Check your understanding:
1 > Decide whether each statement agrees with the passage on carbon pricing risks in developing countries below, answering yes or no and quoting the deciding words from the passage: (a) Fewer than half of households in sub-Saharan Africa had electricity access in 2019. (b) Poorer countries usually have more developed mechanisms for redistribution. (c) Firewood would fall within the scope of a carbon tax.
2 > Extend the passage on carbon pricing risks in developing countries below, picking up after its final sentence.

Given text:
#####
Risks for developing countries
Despite these appealing properties, pricing (or taxing) carbon does carry risks that are particularly salient in developing country contexts. Even if progressive, some poor households would be made worse off, and potentially pushed (further) into poverty. Effective compensation schemes (for example, unconditional or targeted cash transfers) could help to offset these effects using the tax revenue raised but poorer countries often have less developed mechanisms for effective redistribution. Just like in richer countries, distributional concerns thus loom large for carbon taxes in the developing world – even when such policies are progressive.
In addition, higher energy costs have implications for access to technologies considered an important part of economic development. Figure 2 highlights starkly the lack of access to modern energy for many poor households in developing countries. For example, less than half of households in sub-Saharan Africa had access to electricity in 2019 and very few households have their own motor vehicle (there were just 26 vehicles per 1,000 residents as of 2015, for example). This points to another risk of carbon pricing in developing countries: the widespread use of fuel sources such as firewood, which can be locally sourced and would be outside the scope of taxation. If carbon prices prompted substitution towards such fuel sources, the impact on carbon emissions would be blunted, while also bringing other, more localised environmental costs.
#####
Recorded data:
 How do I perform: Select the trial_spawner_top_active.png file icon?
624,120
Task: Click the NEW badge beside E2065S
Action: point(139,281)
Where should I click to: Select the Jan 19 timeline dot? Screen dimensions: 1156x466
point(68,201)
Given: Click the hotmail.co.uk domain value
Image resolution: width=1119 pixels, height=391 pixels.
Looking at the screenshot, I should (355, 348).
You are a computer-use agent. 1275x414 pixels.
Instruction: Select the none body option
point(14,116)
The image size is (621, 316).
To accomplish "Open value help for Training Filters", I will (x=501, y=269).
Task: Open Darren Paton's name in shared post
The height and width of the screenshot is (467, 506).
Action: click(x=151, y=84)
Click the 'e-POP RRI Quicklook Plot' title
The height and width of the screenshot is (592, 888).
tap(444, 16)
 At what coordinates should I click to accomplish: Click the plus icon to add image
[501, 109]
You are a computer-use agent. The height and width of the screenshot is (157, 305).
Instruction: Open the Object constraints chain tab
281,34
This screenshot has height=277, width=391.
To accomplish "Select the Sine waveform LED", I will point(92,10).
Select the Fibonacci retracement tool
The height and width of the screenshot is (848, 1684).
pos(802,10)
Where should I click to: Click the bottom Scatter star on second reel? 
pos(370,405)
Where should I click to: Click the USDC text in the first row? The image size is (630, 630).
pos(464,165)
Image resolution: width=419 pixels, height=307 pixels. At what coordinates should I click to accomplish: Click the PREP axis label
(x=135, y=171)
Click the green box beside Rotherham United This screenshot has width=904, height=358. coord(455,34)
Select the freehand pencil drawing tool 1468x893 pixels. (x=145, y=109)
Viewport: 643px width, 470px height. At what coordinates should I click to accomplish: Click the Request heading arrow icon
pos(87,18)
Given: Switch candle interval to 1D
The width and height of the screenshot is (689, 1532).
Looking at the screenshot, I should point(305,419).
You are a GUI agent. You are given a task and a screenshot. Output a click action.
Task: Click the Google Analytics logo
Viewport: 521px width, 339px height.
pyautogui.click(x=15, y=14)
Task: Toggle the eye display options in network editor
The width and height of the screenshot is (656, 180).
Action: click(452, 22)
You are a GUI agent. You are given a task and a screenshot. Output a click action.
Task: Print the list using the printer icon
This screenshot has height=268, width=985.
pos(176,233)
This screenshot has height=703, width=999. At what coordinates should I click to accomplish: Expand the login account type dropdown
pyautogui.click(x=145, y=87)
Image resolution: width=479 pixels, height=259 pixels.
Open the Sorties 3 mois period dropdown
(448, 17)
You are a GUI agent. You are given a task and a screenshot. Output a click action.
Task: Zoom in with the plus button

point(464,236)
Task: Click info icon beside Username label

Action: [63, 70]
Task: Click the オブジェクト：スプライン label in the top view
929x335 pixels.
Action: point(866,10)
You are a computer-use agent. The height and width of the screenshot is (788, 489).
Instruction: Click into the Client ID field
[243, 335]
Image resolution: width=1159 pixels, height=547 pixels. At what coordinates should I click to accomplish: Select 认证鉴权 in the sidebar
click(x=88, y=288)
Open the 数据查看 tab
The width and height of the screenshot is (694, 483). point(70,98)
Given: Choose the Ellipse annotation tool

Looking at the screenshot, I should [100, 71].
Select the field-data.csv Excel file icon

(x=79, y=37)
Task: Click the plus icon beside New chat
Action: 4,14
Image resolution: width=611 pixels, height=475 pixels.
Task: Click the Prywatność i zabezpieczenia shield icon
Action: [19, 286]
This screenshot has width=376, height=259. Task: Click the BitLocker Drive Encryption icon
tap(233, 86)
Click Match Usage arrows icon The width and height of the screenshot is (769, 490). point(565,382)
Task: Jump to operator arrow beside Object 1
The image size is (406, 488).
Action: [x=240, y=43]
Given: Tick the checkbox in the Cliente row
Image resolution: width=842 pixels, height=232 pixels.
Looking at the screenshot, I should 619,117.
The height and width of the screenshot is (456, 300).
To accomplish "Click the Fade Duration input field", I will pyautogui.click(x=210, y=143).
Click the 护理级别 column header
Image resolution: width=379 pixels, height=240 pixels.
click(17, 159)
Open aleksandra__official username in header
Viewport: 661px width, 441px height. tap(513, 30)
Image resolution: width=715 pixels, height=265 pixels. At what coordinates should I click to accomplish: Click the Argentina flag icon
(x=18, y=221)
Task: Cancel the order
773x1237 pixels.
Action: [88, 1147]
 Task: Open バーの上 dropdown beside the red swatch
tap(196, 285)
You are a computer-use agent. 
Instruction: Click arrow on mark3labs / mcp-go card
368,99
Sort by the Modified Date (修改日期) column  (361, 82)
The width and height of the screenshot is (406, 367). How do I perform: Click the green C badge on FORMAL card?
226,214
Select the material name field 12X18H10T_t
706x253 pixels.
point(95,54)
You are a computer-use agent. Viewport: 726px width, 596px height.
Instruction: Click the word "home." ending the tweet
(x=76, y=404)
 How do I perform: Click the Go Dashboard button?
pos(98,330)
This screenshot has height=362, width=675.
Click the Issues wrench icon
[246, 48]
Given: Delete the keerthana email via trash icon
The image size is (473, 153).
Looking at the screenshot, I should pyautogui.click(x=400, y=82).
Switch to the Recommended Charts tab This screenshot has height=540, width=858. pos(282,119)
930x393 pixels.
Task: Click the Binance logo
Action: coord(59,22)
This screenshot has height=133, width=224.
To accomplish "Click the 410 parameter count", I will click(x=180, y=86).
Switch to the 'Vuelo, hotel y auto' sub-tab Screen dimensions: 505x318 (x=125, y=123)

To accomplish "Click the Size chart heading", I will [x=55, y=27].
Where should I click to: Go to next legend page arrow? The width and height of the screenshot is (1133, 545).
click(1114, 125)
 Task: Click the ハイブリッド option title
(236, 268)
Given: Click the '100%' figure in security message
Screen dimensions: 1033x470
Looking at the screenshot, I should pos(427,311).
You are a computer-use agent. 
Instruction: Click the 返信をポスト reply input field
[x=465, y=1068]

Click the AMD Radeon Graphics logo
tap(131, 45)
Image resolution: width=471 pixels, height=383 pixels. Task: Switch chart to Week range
#####
Answer set:
1 >
(a) Yes: "less than half of households in sub-Saharan Africa had access to electricity in 2019"
(b) No: "poorer countries often have less developed mechanisms for effective redistribution"
(c) No: "which can be locally sourced and would be outside the scope of taxation"

2 >
These two related concerns relate to potential challenges for the political economy of these types of reforms, which are less specific to developing country contexts. Increasing the cost of fuel and energy is often a risky political proposition; indeed, many countries continue to subsidise fossil fuels, let alone pricing their carbon content. While strategies for successful reform will be context-specific, setting out a clear reform path in advance with an effective public information campaign – including credible expenditure-side commitments – can be important components of reform packages.
Finally, concerns about international competitiveness are crucial. Global carbon prices would address this problem, but in the absence of such an agreement developing countries may rightly be wary of pursuing unilateral action, which would do little to address climate change as a whole while making domestic producers selling tradable goods less competitive – unless a comprehensive policy of adjusted carbon tariffs on imports and rebates on exports could be implemented, which is unlikely. The complexity of the EU’s proposals to apply adjusted carbon tariffs on imports highlights the scale of this challenge.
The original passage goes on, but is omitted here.